Saturday, July 13, 2019              

Today’s Scripture Reading | Colossians 1:15–28

He is the image of the invisible God, the firstborn of all creation; for in him all things in heaven and on earth were created, things visible and invisible, whether thrones or dominions or rulers or powers—all things have been created through him and for him. He himself is before all things, and in him all things hold together. He is the head of the body, the church; he is the beginning, the firstborn from the dead, so that he might come to have first place in everything. For in him all the fullness of God was pleased to dwell, and through him God was pleased to reconcile to himself all things, whether on earth or in heaven, by making peace through the blood of his cross. And you who were once estranged and hostile in mind, doing evil deeds, he has now reconciled in his fleshly body through death, so as to present you holy and blameless and irreproachable before him—provided that you continue securely established and steadfast in the faith, without shifting from the hope promised by the gospel that you heard, which has been proclaimed to every creature under heaven. I, Paul, became a servant of this gospel. I am now rejoicing in my sufferings for your sake, and in my flesh I am completing what is lacking in Christ’s afflictions for the sake of his body, that is, the church. I became its servant according to God’s commission that was given to me for you, to make the word of God fully known, the mystery that has been hidden throughout the ages and generations but has now been revealed to his saints. To them God chose to make known how great among the Gentiles are the riches of the glory of this mystery, which is Christ in you, the hope of glory. It is he whom we proclaim, warning everyone and teaching everyone in all wisdom, so that we may present everyone mature in Christ. (NRSV)

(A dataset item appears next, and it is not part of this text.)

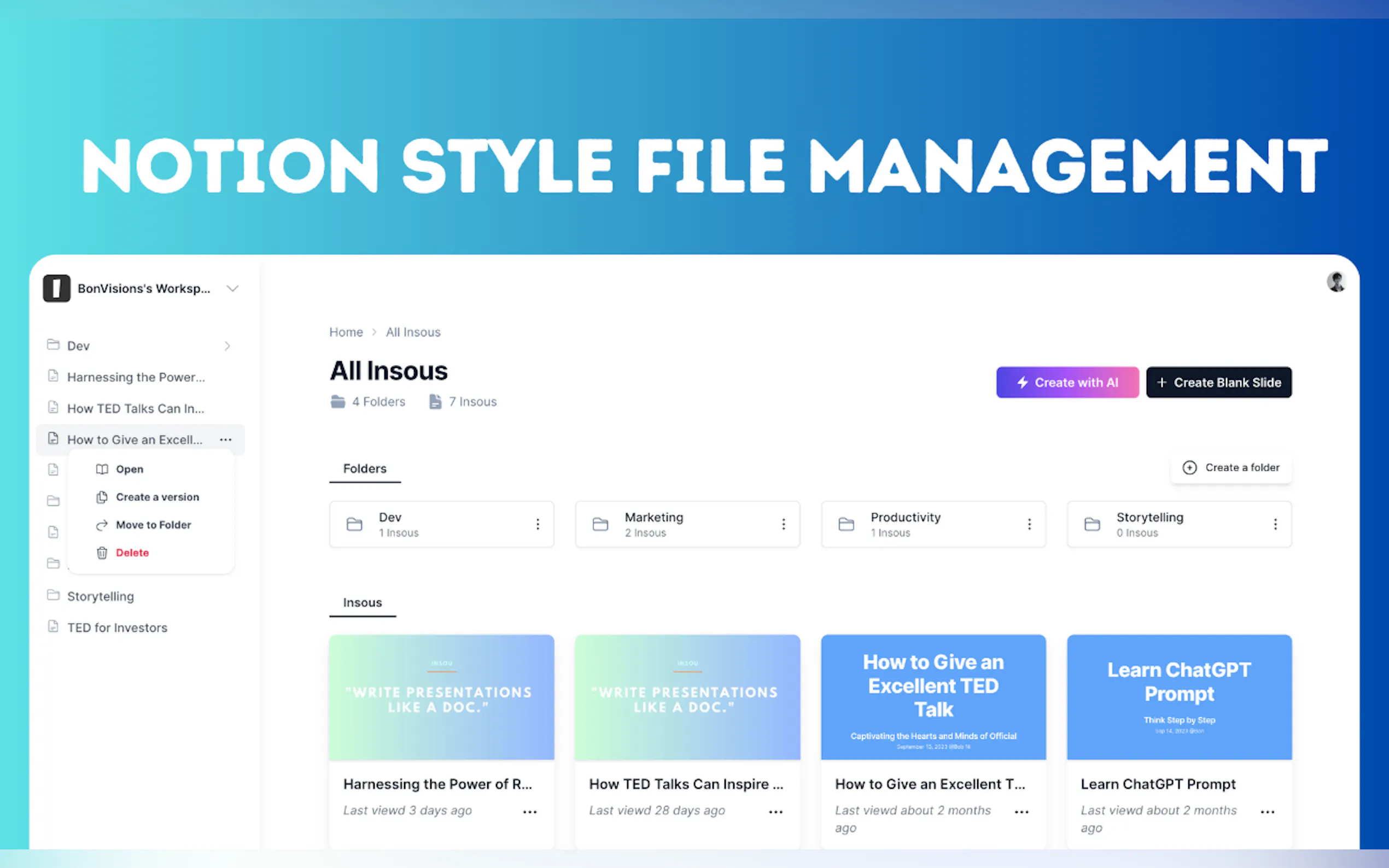1389x868 pixels.
Task: Open options for Learn ChatGPT Prompt card
Action: click(x=1267, y=812)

“Christ is the image of the invisible God . . . in whom all things hold together.” What is your most familiar image of Jesus Christ? Perhaps it is a picture of Jesus holding a lamb or interacting with children. Maybe it is a portrayal of Jesus on the cross, our Savior who gave his life for us. But neither Jesus the compassionate nor Jesus the crucified Savior were images lifted up by Christians in the first century. Their image of Christ is called the Pantocrator, the ruler of everything. You can see it where Christianity first put down roots, painted or in mosaic tiles in the high domes of Eastern Orthodox churches. One must look up to see it. It is a large, commanding image declaring that Christ rules from the heavens over all: the cosmic Christ, sustainer of the whole creation.

The early Christians focused on such an exalted Christ because they were challenging the Roman Empire. They sought to establish Christ rather than Caesar as Lord. The Caesars of the first century were named gods as soon as they took office. Citizens were supposed to worship their statues all over the empire. There was a battle going on over who is Lord of the world. Is it Jesus Christ? Or is it Caesar?

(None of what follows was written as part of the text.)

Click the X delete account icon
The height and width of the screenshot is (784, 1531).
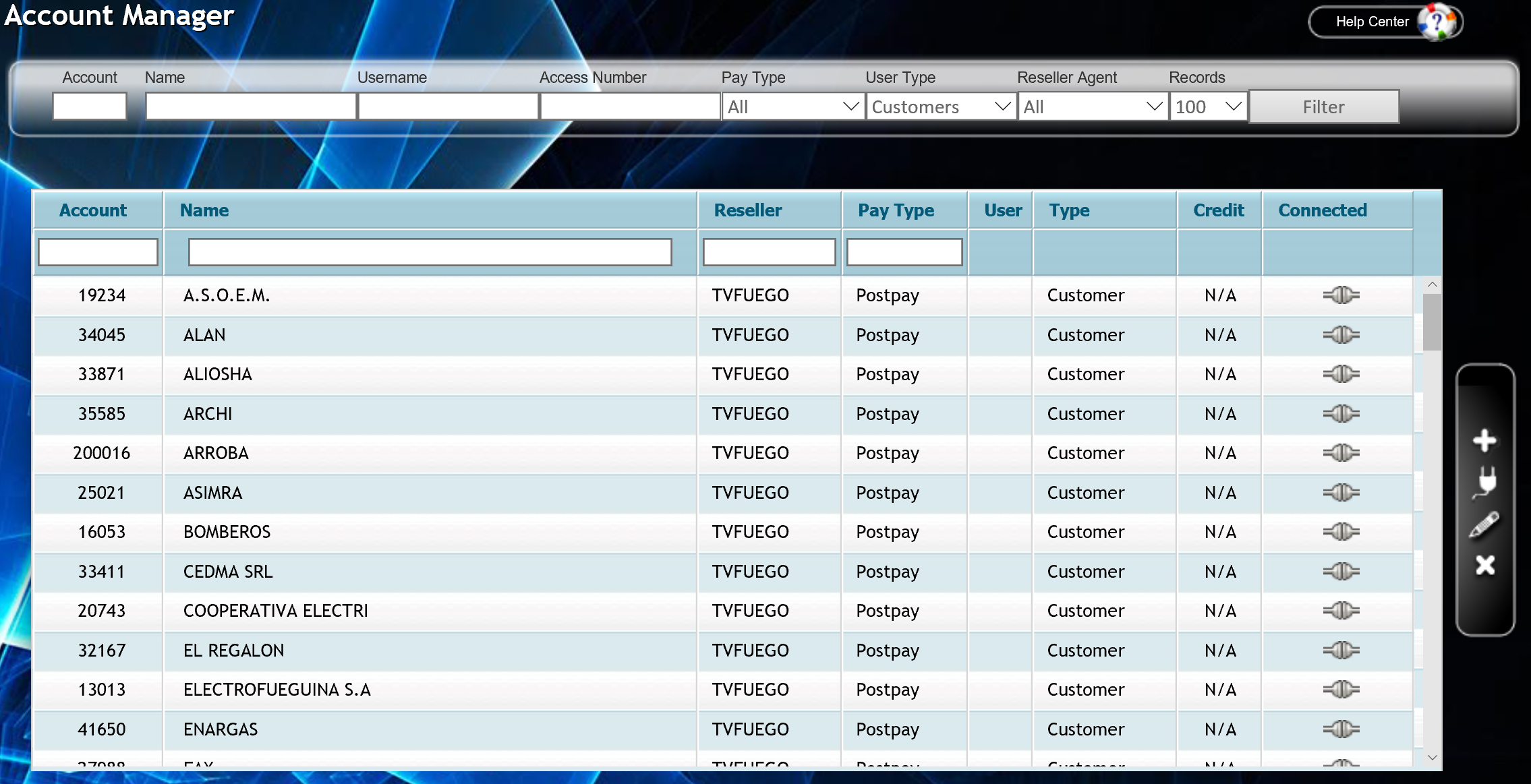[1484, 565]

In the exaltation of Christ—like with other exalted rulers—it is easy to overlook his teachings, his life among us, and his call for us to embody love for others. Chapter 3 of Colossians says if you want to be exalted with Christ, “clothe yourselves with compassion, kindness, humility, meekness, and patience. . . . Above all, clothe yourselves with love, which binds everything together in perfect harmony.”

Cosmic Christ, remind me often that your supreme love rules over all. Rule in my heart. Amen.